Since I never use over 30tabs, I have to say I love FF for my daily browser on Win7 ever since coming from WinXP. On XP Chrome felt way better but the memory management of Win7 favors FF on my system. I have very few problems with FF but I will get a few crashes with Chrome especially with Flash content and sometimes it manages to hang the entire computer where as FF will become completely unresponsive but the rest of the system continues to function well. The only problem I have with all versions of FF is that if I close it and reopen right away Windows says there is an instance already running. After 30-60 sec it is fine. I have never had that problem with any version of Chrome.
Score
0
July 5, 2012 11:03:55 PM

lethalsamI know its Not Google's fault, its just that ABP developers are putting more effort with Firefox.So for me, Firefox > Chrome.

Actually, it is Google's fault. Google restricts what addons can do in Chrome, which prevents ABP from being nearly as effective as it could be.

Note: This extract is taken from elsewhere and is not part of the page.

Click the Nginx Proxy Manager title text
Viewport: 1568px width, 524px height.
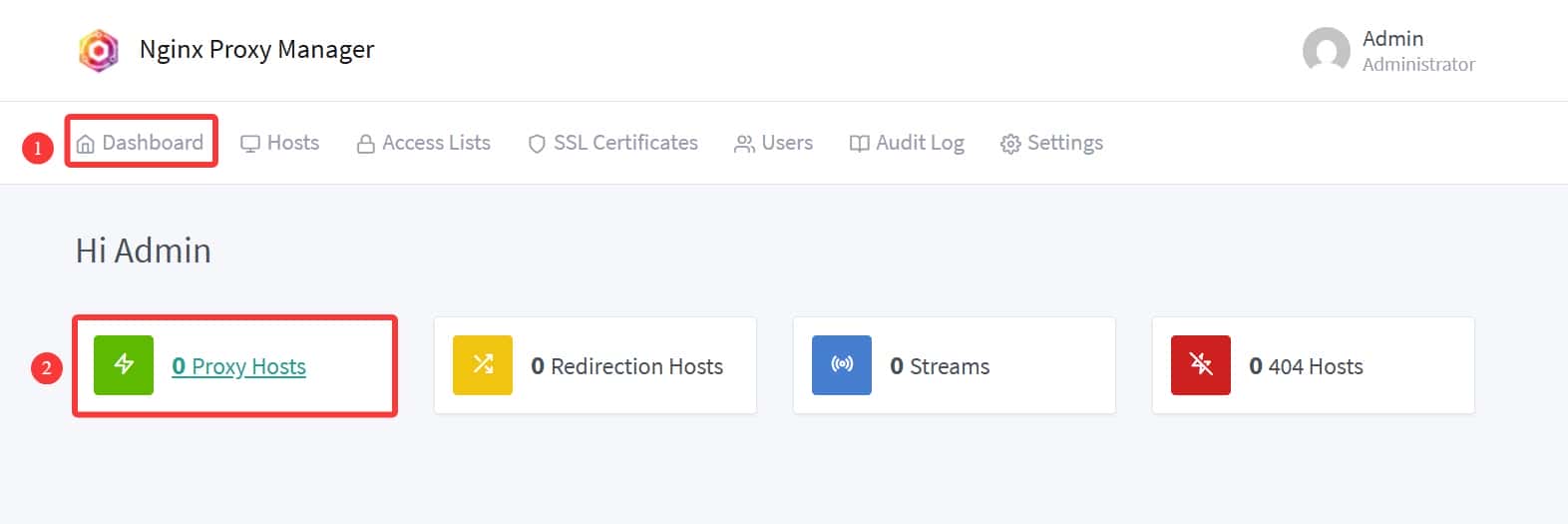point(256,50)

My guess is they don't want users of their browser cutting off Google's #1 source of revenue (ads).
Score
3
July 5, 2012 11:10:24 PM

Chrome is the best
Score
-4
July 5, 2012 11:28:16 PM

jerm1027I'm not sure how Silverlight takes importance over WebGL or HTML5 in this test. >~


What non-MS website uses Silverlight. I uninstalled it like last year and there was never a prompt for a SL installation.
Score
3
July 6, 2012 1:35:11 AM

The amazing Tom's Hardware Grand Prix lost prestige in my eyes when it decided to not count memory use in the grading. Those who are stating "Memory is there to be used" are the ones whose favorite browser uses so much of it (I won't name names, but it's a semi-official meme on their forum). Memory is there to be used... but not solely by one program, unnecessarily. On modern operating systems, all extra memory is used for caching of previously loaded programs, disk buffers, etc. and has a noticeable benefit on performance. A browser that eats up, and refuses to release, all of this memory degrades the performance of the system. Additionally, few systems are only running one program at a time. Using gobs of memory is going to force other programs to swap memory out to disk, also negatively impacting performance. No one would give Excel or uTorrent a free pass if it grabbed 1.5GB of system memory; why do this for a browser?

I also have to take issue with the claim that browsers are adjusting their memory use based on installed memory; this is another dubious claim put forth by fans of a certain browser that starts with O. Turning off memory caching in that browser still results in the usage of large amounts of memory that is never returned to the OS. It's also probably swapping a lot of memory out to disk.